In another thread this subject came up and I would like get some educated opinions on the issue. It was tangential to the original topic and I will do a little cut and pasting to set up the current topic, these cuts are of course out of context, but I'm not trying to be misleading, I just want to get to the meat...
While it is not practical to post all of the code from my reference, this morning I generated some code that illustrates the issue and does, in fact, represent my reference. That code, with some specific questions is in the next post - give me a few minutes to get it written and sent.
While it is not practical to post all of the code from my reference, this morning I generated some code that illustrates the issue and does, in fact, represent my reference. That code, with some specific questions is in the next post - give me a few minutes to get it written and sent.
The only reason I know this is because of a long head-banging session. I was writing a function that I wanted to send both unsigned char * and signed char *.
The compiler would not let me do this by giving me a warning or error along the lines of:
pointer targets in passing argument 1 of 'blahblah' differ in signedness [-Werror=pointer-sign]
because, of course, an unsigned character is a different type than a signed char, even though they were, in my case, always the same size.
I could have turned the error off with some compiler switch, I suppose, but that is always a bad idea for me.
I was not going to write two separate functions and I was also not going to always typecast one or the other (the less typecasting I do, the better).

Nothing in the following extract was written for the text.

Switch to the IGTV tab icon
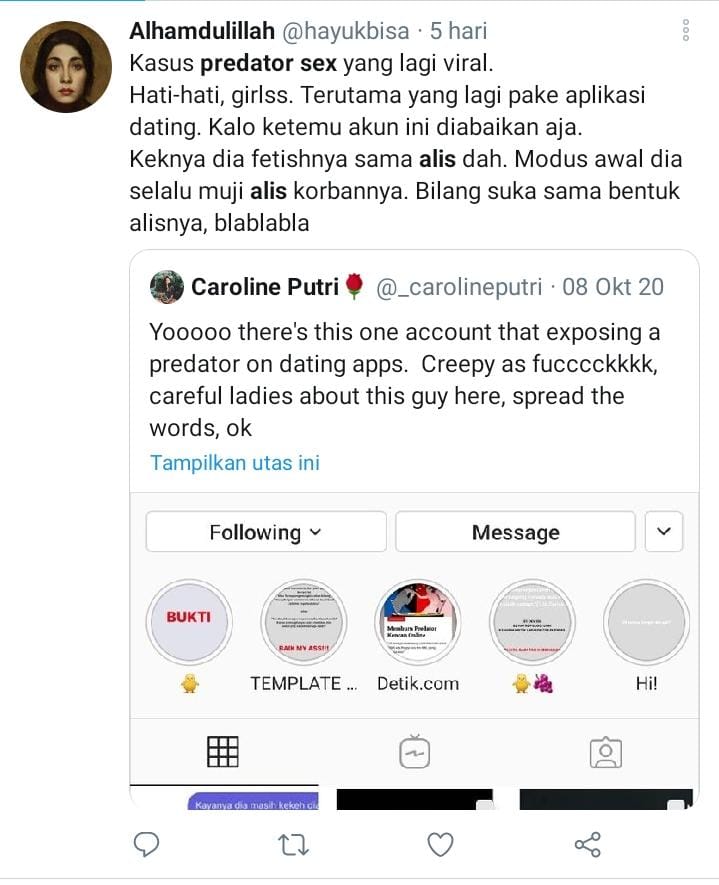Screen dimensions: 719x885 (x=414, y=752)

So, I wrote the function prototype as blah_write(void * message); and it worked just fine. Maybe this was sloppy, but I don't see how, after reading about what the heck a pointer to void was. The function always knew what to do and it was the same thing regardless of whether it was a signed or unsigned char. I believed and still do, that it was the way to go.
@raymond: Sorry I cannot post code via my iPad but two identicle functions, one passing a void pointer, one passing a char pointer, yield different results when assigning a character.

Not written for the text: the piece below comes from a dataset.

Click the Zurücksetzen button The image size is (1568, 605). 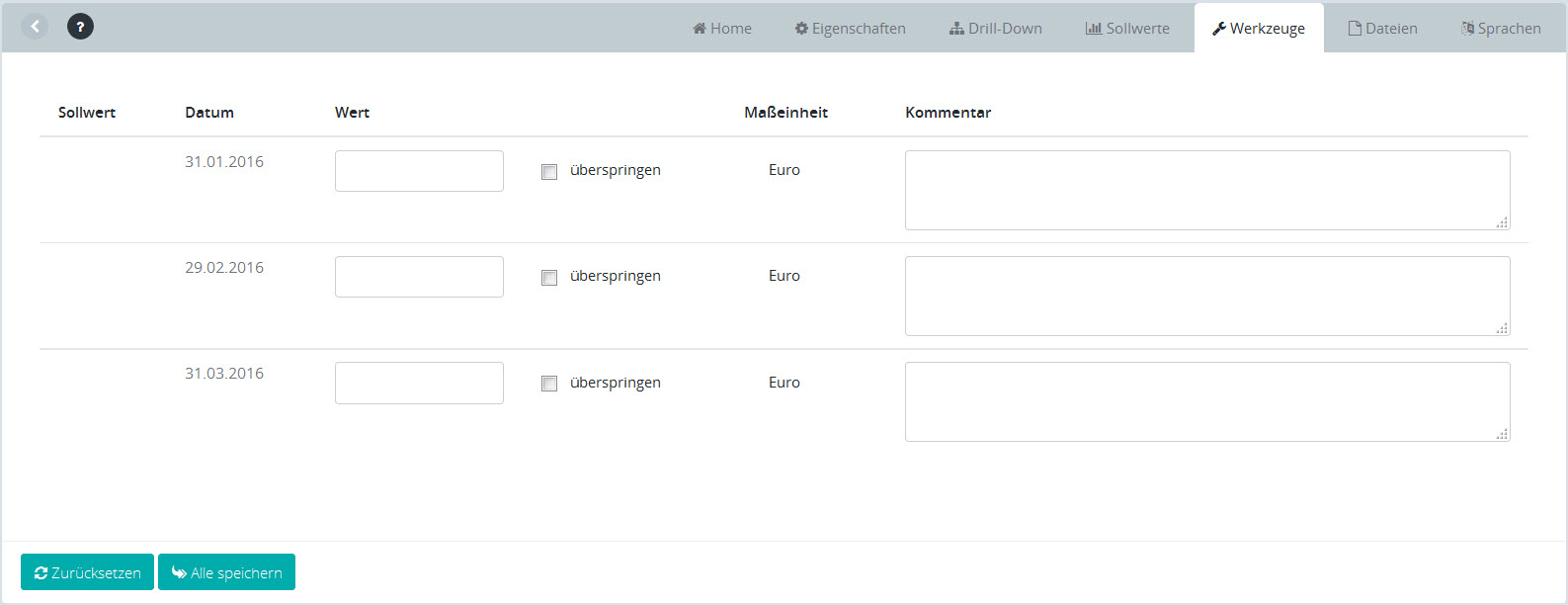click(87, 572)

The difference being assigning a character yeilds an error "illegal conversion between types."
C has very strong type checking, and type char* is not the same as a void* pointer.
How did you dereference the 'message' pointer within your blah_write() function? If your compiler is conforming at all, then you should have had to cast it to a pointer to a complete data type. Unless it was ONLY your prototype that had it declared as a void pointer and it was declared as a char (of one type or the other) within the function. Now THAT would have been sloppy!